_WHAT THE TASK REQUIRES_: Retype the data in its entirety, with no word changed.

_EXERCISE MATERIALS_:
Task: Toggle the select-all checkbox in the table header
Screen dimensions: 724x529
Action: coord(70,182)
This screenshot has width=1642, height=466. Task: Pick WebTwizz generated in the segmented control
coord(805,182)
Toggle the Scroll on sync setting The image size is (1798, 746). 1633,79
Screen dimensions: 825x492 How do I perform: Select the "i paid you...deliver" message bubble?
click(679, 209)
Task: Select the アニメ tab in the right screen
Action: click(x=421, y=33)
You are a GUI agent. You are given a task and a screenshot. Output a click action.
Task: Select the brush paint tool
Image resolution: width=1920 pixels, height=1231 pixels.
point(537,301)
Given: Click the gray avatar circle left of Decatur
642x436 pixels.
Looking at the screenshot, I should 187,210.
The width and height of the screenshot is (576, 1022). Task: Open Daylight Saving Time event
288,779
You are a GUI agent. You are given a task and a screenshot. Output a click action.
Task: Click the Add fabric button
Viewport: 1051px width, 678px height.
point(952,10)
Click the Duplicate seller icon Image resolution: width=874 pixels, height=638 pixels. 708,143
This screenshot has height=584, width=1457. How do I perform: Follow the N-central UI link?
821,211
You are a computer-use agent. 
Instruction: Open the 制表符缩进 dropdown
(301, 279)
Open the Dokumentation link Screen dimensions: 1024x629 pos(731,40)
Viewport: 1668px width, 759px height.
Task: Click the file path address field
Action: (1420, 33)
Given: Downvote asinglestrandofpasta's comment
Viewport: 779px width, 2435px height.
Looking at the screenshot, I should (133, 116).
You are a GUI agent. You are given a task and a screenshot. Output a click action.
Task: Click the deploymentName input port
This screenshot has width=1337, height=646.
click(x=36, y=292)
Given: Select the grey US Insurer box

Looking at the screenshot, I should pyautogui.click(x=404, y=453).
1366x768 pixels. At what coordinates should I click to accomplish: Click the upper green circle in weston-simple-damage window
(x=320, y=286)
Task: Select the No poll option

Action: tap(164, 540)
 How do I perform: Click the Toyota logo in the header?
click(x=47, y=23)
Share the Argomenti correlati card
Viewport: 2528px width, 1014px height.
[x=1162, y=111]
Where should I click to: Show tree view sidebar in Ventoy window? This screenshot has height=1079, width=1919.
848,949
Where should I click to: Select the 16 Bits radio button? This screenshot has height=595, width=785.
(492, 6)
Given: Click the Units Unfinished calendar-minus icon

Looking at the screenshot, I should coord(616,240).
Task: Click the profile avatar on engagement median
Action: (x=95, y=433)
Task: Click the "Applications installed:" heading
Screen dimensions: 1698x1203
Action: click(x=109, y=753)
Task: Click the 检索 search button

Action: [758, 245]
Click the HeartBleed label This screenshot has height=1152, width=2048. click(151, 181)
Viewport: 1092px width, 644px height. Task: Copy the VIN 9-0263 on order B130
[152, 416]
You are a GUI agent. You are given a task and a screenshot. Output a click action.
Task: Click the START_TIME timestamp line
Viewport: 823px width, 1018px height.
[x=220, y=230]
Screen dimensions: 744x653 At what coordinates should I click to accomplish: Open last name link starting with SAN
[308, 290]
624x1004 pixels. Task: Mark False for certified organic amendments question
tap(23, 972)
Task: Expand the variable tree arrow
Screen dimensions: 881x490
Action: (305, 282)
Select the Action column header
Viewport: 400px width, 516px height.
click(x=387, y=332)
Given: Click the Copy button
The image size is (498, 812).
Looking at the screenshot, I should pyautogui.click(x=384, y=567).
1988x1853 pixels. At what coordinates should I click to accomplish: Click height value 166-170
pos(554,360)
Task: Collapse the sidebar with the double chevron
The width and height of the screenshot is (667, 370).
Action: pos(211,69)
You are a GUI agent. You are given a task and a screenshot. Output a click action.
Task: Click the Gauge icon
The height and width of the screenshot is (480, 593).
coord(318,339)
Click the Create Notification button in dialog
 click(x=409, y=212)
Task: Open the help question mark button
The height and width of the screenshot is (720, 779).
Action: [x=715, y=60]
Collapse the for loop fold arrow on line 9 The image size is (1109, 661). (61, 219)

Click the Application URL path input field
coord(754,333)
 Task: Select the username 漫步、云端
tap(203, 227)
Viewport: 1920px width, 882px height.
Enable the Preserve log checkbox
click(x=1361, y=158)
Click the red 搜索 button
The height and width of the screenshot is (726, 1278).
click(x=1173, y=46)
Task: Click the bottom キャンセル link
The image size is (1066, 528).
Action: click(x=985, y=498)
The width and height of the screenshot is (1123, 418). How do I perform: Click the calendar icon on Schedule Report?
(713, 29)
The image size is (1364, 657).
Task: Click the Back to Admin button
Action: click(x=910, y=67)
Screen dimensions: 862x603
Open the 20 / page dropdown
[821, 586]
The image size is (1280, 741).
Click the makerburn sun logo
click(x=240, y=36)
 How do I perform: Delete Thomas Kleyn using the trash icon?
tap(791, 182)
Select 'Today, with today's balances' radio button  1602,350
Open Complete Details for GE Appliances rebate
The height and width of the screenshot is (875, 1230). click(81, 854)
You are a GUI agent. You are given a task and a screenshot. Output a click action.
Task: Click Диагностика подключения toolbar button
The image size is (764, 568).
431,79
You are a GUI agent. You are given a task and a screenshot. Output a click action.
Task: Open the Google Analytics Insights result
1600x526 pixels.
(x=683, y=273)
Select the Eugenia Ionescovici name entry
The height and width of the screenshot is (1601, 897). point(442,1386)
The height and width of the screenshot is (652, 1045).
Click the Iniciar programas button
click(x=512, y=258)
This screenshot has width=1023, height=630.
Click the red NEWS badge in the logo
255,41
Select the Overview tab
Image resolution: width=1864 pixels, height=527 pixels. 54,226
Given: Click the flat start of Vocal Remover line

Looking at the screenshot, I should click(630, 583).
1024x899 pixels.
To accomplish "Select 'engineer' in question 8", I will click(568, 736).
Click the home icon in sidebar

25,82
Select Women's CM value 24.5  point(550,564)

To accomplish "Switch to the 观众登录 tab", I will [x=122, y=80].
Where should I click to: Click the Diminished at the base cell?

_SOLUTION TO THIS TASK_:
Task: Toggle the select-all checkbox in the table header
Screen dimensions: 724x529
Action: coord(70,182)
This screenshot has width=1642, height=466. Task: Pick WebTwizz generated in the segmented control
coord(805,182)
Toggle the Scroll on sync setting The image size is (1798, 746). 1633,79
Screen dimensions: 825x492 How do I perform: Select the "i paid you...deliver" message bubble?
click(679, 209)
Task: Select the アニメ tab in the right screen
Action: click(x=421, y=33)
You are a GUI agent. You are given a task and a screenshot. Output a click action.
Task: Select the brush paint tool
Image resolution: width=1920 pixels, height=1231 pixels.
point(537,301)
Given: Click the gray avatar circle left of Decatur
642x436 pixels.
Looking at the screenshot, I should 187,210.
The width and height of the screenshot is (576, 1022). Task: Open Daylight Saving Time event
288,779
You are a GUI agent. You are given a task and a screenshot. Output a click action.
Task: Click the Add fabric button
Viewport: 1051px width, 678px height.
point(952,10)
Click the Duplicate seller icon Image resolution: width=874 pixels, height=638 pixels. 708,143
This screenshot has height=584, width=1457. How do I perform: Follow the N-central UI link?
821,211
You are a computer-use agent. 
Instruction: Open the 制表符缩进 dropdown
(301, 279)
Open the Dokumentation link Screen dimensions: 1024x629 pos(731,40)
Viewport: 1668px width, 759px height.
Task: Click the file path address field
Action: (1420, 33)
Given: Downvote asinglestrandofpasta's comment
Viewport: 779px width, 2435px height.
Looking at the screenshot, I should (133, 116).
You are a GUI agent. You are given a task and a screenshot. Output a click action.
Task: Click the deploymentName input port
This screenshot has width=1337, height=646.
click(x=36, y=292)
Given: Select the grey US Insurer box

Looking at the screenshot, I should pyautogui.click(x=404, y=453).
1366x768 pixels. At what coordinates should I click to accomplish: Click the upper green circle in weston-simple-damage window
(x=320, y=286)
Task: Select the No poll option

Action: tap(164, 540)
 How do I perform: Click the Toyota logo in the header?
click(x=47, y=23)
Share the Argomenti correlati card
Viewport: 2528px width, 1014px height.
[x=1162, y=111]
Where should I click to: Show tree view sidebar in Ventoy window? This screenshot has height=1079, width=1919.
848,949
Where should I click to: Select the 16 Bits radio button? This screenshot has height=595, width=785.
(492, 6)
Given: Click the Units Unfinished calendar-minus icon

Looking at the screenshot, I should coord(616,240).
Task: Click the profile avatar on engagement median
Action: (x=95, y=433)
Task: Click the "Applications installed:" heading
Screen dimensions: 1698x1203
Action: click(x=109, y=753)
Task: Click the 检索 search button

Action: [758, 245]
Click the HeartBleed label This screenshot has height=1152, width=2048. click(151, 181)
Viewport: 1092px width, 644px height. Task: Copy the VIN 9-0263 on order B130
[152, 416]
You are a GUI agent. You are given a task and a screenshot. Output a click action.
Task: Click the START_TIME timestamp line
Viewport: 823px width, 1018px height.
[x=220, y=230]
Screen dimensions: 744x653 At what coordinates should I click to accomplish: Open last name link starting with SAN
[308, 290]
624x1004 pixels. Task: Mark False for certified organic amendments question
tap(23, 972)
Task: Expand the variable tree arrow
Screen dimensions: 881x490
Action: (305, 282)
Select the Action column header
Viewport: 400px width, 516px height.
click(x=387, y=332)
Given: Click the Copy button
The image size is (498, 812).
Looking at the screenshot, I should pyautogui.click(x=384, y=567).
1988x1853 pixels. At what coordinates should I click to accomplish: Click height value 166-170
pos(554,360)
Task: Collapse the sidebar with the double chevron
The width and height of the screenshot is (667, 370).
Action: pos(211,69)
You are a GUI agent. You are given a task and a screenshot. Output a click action.
Task: Click the Gauge icon
The height and width of the screenshot is (480, 593).
coord(318,339)
Click the Create Notification button in dialog
 click(x=409, y=212)
Task: Open the help question mark button
The height and width of the screenshot is (720, 779).
Action: [x=715, y=60]
Collapse the for loop fold arrow on line 9 The image size is (1109, 661). (61, 219)

Click the Application URL path input field
coord(754,333)
 Task: Select the username 漫步、云端
tap(203, 227)
Viewport: 1920px width, 882px height.
Enable the Preserve log checkbox
click(x=1361, y=158)
Click the red 搜索 button
The height and width of the screenshot is (726, 1278).
click(x=1173, y=46)
Task: Click the bottom キャンセル link
The image size is (1066, 528).
Action: click(x=985, y=498)
The width and height of the screenshot is (1123, 418). How do I perform: Click the calendar icon on Schedule Report?
(713, 29)
The image size is (1364, 657).
Task: Click the Back to Admin button
Action: click(x=910, y=67)
Screen dimensions: 862x603
Open the 20 / page dropdown
[821, 586]
The image size is (1280, 741).
Click the makerburn sun logo
click(x=240, y=36)
 How do I perform: Delete Thomas Kleyn using the trash icon?
tap(791, 182)
Select 'Today, with today's balances' radio button  1602,350
Open Complete Details for GE Appliances rebate
The height and width of the screenshot is (875, 1230). click(81, 854)
You are a GUI agent. You are given a task and a screenshot. Output a click action.
Task: Click Диагностика подключения toolbar button
The image size is (764, 568).
431,79
You are a GUI agent. You are given a task and a screenshot. Output a click action.
Task: Open the Google Analytics Insights result
1600x526 pixels.
(x=683, y=273)
Select the Eugenia Ionescovici name entry
The height and width of the screenshot is (1601, 897). point(442,1386)
The height and width of the screenshot is (652, 1045).
Click the Iniciar programas button
click(x=512, y=258)
This screenshot has width=1023, height=630.
Click the red NEWS badge in the logo
255,41
Select the Overview tab
Image resolution: width=1864 pixels, height=527 pixels. 54,226
Given: Click the flat start of Vocal Remover line

Looking at the screenshot, I should click(630, 583).
1024x899 pixels.
To accomplish "Select 'engineer' in question 8", I will click(568, 736).
Click the home icon in sidebar

25,82
Select Women's CM value 24.5  point(550,564)

To accomplish "Switch to the 观众登录 tab", I will [x=122, y=80].
Where should I click to: Click the Diminished at the base cell?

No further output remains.